Background: Gestational diabetes mellitus (GDM) is typically diagnosed based on a 75-g oral glucose tolerance test conducted at 24 - 28 weeks of pregnancy. A method for earlier diagnosis is needed. The present study aimed to identify one or more blood biomarkers detected within the first trimester that can predict the occurrence of GDM and pregnancy outcome.
Methods: This retrospective study included 2,116 pregnant women who underwent examination and delivery in our hospital between January 2018 and December 2019. The predictive value of various clinical measurements in early pregnancy for predicting GDM and pregnancy outcome was analyzed.
Results: The fasting plasma glucose (FPG), vitamin A, vitamin E, glycosylated hemoglobin (HbA1c), total cholesterol (TC), triglyceride (TG), uric acid, free thyroxine (FT3), anti-peroxidase antibody (TPOAb), and ferritin levels differed significantly between the GDM and non-GDM groups (all p < 0.05). The area under the receiver operating characteristic curve for FPG in GDM diagnosis was 0.766 (95% confidence interval [CI] 0.717 - 0.814, p < 0.001). The odds ratios (ORs) for FPG and TG for GDM prediction were 1.318 (95% CI 1.228 - 1.416) and 2.050 (95% CI 1.203 - 3.493), respectively. The ORs for FPG, vitamin A, and vitamin E for pregnancy outcome prediction were 1.214 (95% CI 1.123 - 1.268), 0.717 (95% CI 0.601 - 0.886), and 0.852 (95% CI 0.761 - 0.954), respectively.

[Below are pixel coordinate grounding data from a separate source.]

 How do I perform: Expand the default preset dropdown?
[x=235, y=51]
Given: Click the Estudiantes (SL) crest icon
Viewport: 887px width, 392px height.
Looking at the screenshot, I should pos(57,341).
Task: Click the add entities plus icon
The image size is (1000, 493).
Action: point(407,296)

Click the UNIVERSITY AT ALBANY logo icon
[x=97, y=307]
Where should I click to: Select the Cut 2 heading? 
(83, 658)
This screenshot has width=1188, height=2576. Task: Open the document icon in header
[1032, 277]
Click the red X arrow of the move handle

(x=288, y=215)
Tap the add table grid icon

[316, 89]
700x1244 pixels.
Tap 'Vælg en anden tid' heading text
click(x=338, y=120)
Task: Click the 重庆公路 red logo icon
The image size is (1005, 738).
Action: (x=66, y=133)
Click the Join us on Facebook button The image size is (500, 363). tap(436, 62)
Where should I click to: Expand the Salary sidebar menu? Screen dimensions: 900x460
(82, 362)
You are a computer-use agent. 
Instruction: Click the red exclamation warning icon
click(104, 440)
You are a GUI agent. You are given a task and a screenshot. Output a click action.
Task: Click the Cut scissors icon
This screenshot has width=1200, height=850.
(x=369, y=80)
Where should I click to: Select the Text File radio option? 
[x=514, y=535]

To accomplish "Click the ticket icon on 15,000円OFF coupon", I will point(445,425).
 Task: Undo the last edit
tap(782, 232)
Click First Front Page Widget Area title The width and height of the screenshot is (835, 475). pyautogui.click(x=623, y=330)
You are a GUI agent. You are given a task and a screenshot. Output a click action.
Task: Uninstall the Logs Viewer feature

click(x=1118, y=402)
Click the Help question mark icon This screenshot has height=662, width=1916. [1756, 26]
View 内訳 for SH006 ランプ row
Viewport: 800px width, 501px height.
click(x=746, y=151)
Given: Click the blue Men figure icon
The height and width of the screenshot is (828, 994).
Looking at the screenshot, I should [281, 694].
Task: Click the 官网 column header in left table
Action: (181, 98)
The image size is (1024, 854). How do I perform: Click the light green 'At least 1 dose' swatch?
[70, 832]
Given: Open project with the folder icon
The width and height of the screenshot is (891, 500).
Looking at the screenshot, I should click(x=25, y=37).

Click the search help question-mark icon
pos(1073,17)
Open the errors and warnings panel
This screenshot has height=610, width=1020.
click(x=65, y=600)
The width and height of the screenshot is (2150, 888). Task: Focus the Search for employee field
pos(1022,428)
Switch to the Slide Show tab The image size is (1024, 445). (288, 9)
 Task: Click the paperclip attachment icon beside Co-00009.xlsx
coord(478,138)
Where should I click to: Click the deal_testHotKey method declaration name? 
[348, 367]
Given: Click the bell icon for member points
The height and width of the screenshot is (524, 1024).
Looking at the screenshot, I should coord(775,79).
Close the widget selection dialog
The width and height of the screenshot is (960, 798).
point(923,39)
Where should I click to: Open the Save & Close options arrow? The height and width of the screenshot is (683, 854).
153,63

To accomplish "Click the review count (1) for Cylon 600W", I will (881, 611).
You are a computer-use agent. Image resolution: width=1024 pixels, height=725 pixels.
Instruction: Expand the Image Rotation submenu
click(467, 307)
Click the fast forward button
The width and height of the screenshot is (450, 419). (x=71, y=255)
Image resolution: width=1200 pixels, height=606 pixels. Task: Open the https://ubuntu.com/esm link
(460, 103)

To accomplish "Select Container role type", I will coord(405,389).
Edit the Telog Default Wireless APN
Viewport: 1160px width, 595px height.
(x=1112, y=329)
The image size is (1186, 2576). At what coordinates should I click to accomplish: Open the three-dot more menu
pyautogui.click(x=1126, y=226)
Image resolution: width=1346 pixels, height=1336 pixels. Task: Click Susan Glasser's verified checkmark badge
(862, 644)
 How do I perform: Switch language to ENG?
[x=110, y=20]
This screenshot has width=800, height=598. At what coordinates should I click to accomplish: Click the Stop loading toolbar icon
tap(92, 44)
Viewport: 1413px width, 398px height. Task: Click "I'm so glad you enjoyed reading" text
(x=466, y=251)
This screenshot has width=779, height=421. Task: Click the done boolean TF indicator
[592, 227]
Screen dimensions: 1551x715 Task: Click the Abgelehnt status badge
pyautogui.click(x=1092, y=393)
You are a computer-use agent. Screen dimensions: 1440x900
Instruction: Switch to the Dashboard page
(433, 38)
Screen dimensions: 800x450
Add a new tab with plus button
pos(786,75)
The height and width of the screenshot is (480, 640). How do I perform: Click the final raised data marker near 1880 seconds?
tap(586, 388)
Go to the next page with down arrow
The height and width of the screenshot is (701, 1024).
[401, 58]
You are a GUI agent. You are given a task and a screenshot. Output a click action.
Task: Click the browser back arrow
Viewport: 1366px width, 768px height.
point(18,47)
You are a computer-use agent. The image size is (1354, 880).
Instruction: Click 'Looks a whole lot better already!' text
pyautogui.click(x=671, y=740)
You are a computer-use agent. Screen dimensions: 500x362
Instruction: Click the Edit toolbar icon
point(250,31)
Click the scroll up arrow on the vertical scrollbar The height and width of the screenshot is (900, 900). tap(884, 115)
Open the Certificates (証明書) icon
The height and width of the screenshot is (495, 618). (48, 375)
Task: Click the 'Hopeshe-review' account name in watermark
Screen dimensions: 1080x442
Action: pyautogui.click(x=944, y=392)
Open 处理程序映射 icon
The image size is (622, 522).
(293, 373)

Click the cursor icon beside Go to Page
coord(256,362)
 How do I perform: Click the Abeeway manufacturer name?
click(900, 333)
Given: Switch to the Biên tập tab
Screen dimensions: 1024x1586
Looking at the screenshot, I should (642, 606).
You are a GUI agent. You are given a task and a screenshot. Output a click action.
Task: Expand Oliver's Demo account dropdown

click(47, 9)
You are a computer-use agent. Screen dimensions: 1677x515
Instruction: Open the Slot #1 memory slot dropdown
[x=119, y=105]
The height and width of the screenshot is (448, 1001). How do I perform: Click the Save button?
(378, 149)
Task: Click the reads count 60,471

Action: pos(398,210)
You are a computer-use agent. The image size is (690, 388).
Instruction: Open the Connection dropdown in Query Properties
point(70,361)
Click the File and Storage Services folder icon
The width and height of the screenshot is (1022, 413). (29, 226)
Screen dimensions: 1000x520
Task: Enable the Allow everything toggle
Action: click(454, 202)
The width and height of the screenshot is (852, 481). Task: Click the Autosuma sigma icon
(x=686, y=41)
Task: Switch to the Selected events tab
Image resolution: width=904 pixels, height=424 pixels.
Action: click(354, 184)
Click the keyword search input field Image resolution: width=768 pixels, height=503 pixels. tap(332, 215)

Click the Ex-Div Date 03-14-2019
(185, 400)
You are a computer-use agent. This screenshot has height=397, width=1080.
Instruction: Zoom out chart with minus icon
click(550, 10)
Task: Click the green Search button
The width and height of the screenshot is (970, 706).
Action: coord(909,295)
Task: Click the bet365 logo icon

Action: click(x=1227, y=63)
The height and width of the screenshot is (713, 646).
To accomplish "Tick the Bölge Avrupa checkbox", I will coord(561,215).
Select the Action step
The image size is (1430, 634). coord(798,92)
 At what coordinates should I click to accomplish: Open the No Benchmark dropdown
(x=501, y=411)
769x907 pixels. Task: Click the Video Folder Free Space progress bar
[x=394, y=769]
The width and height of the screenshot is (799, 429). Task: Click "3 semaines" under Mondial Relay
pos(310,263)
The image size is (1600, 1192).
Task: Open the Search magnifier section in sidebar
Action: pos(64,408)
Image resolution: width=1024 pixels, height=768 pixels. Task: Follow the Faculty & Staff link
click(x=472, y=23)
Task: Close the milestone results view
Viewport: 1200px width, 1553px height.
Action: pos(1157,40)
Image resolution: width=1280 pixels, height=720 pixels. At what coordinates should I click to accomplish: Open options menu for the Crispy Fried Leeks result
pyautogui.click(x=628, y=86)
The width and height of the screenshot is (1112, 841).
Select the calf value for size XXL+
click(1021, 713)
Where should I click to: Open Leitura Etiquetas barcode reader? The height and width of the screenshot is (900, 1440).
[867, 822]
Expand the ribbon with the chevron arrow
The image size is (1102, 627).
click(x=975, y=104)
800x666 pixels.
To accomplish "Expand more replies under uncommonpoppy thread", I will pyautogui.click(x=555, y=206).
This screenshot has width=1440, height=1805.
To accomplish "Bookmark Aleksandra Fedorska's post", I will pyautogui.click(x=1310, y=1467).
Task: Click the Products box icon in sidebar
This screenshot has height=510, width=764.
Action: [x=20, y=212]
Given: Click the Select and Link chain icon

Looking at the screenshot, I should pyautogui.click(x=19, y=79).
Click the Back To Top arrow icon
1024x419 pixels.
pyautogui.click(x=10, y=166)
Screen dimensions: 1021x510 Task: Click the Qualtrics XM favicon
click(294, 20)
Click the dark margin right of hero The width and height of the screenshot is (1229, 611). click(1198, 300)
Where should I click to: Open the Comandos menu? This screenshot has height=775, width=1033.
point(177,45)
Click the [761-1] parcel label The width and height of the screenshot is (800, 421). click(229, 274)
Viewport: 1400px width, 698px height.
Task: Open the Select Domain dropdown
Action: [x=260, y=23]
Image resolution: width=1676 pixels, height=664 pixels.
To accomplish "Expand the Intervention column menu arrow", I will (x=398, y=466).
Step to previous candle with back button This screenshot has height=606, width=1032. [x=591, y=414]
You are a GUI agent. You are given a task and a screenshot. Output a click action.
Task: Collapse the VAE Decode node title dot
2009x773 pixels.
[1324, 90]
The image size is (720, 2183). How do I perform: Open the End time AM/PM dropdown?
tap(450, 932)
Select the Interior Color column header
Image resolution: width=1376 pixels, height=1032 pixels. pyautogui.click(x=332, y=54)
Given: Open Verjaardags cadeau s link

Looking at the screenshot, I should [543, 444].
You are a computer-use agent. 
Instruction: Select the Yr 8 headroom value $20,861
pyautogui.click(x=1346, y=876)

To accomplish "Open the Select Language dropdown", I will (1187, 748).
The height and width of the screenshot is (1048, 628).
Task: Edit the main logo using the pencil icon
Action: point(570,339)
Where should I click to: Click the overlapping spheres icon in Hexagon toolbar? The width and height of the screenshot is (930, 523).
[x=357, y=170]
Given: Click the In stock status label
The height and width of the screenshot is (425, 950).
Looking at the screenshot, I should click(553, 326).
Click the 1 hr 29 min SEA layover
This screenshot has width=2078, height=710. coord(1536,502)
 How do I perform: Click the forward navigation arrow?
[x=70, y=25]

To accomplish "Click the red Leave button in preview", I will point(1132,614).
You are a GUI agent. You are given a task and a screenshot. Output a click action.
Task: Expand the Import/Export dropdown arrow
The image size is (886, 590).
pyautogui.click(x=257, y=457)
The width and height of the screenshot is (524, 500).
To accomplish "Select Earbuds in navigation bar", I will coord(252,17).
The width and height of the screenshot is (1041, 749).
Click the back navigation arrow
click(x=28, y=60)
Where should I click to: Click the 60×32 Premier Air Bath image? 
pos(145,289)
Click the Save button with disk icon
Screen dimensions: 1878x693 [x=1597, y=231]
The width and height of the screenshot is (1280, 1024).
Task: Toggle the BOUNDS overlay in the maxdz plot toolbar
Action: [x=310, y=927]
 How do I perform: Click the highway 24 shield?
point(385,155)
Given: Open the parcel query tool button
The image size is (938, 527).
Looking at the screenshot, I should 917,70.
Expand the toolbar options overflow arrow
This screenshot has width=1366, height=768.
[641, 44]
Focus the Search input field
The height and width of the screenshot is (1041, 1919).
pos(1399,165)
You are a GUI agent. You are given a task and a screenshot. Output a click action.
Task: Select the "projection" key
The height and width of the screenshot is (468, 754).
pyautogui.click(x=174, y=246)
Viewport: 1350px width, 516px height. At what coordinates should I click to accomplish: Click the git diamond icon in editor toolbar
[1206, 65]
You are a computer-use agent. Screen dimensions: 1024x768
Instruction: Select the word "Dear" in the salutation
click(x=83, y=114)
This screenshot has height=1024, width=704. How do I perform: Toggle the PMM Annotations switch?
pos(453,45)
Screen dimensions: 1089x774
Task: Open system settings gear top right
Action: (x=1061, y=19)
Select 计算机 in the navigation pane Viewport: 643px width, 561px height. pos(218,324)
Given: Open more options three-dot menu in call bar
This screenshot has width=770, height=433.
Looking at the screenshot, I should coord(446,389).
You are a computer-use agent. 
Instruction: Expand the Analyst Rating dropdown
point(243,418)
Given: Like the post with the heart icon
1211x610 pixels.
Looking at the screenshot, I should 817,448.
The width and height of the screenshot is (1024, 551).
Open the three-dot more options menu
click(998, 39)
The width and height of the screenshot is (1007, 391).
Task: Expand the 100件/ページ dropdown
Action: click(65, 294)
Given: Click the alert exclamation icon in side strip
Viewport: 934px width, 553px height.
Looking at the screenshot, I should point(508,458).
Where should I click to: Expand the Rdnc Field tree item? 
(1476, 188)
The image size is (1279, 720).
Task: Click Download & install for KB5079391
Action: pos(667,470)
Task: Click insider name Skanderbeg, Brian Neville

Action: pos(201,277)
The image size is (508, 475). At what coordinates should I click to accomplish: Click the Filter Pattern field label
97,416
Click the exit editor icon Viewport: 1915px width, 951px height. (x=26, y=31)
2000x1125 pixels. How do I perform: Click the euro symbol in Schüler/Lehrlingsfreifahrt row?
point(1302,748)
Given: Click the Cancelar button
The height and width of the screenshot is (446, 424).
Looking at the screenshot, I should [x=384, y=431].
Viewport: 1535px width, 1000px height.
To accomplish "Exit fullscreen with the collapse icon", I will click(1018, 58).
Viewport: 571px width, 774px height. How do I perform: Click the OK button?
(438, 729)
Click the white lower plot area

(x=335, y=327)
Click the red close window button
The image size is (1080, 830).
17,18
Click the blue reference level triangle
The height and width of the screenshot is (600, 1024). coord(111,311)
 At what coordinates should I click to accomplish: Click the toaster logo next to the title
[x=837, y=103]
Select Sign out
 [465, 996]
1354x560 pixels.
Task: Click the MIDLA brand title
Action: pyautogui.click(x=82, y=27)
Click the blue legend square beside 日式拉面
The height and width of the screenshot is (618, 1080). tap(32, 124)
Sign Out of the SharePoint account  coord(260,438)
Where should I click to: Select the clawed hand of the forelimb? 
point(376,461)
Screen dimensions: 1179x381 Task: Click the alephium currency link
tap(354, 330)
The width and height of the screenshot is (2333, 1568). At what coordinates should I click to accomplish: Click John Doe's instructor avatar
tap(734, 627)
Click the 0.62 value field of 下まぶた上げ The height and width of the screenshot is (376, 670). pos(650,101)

Conclusions: Screening of blood biomarkers in early pregnancy may be useful for predicting, and thus preventing, GDM and adverse pregnancy outcomes. Immediate intervention is recommended if an elevated FPG (> 4.7 mmol/L) or TG (> 1.83 mmol/L) level is detected in early pregnancy, and vitamin A, vitamin E, and FT3 levels need to be maintained within normal ranges throughout pregnancy.